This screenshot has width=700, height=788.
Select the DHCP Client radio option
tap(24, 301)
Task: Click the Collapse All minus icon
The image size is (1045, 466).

━━━

## [What to work on]
Can you lay out every line of the records above as a Markdown table with the columns No. and Line, numbering the rows in order and leaving out blank lines?

## [Worked answer]
| No. | Line |
|---|---|
| 1 | This screenshot has width=700, height=788. |
| 2 | Select the DHCP Client radio option |
| 3 | tap(24, 301) |
| 4 | Task: Click the Collapse All minus icon |
| 5 | The image size is (1045, 466). |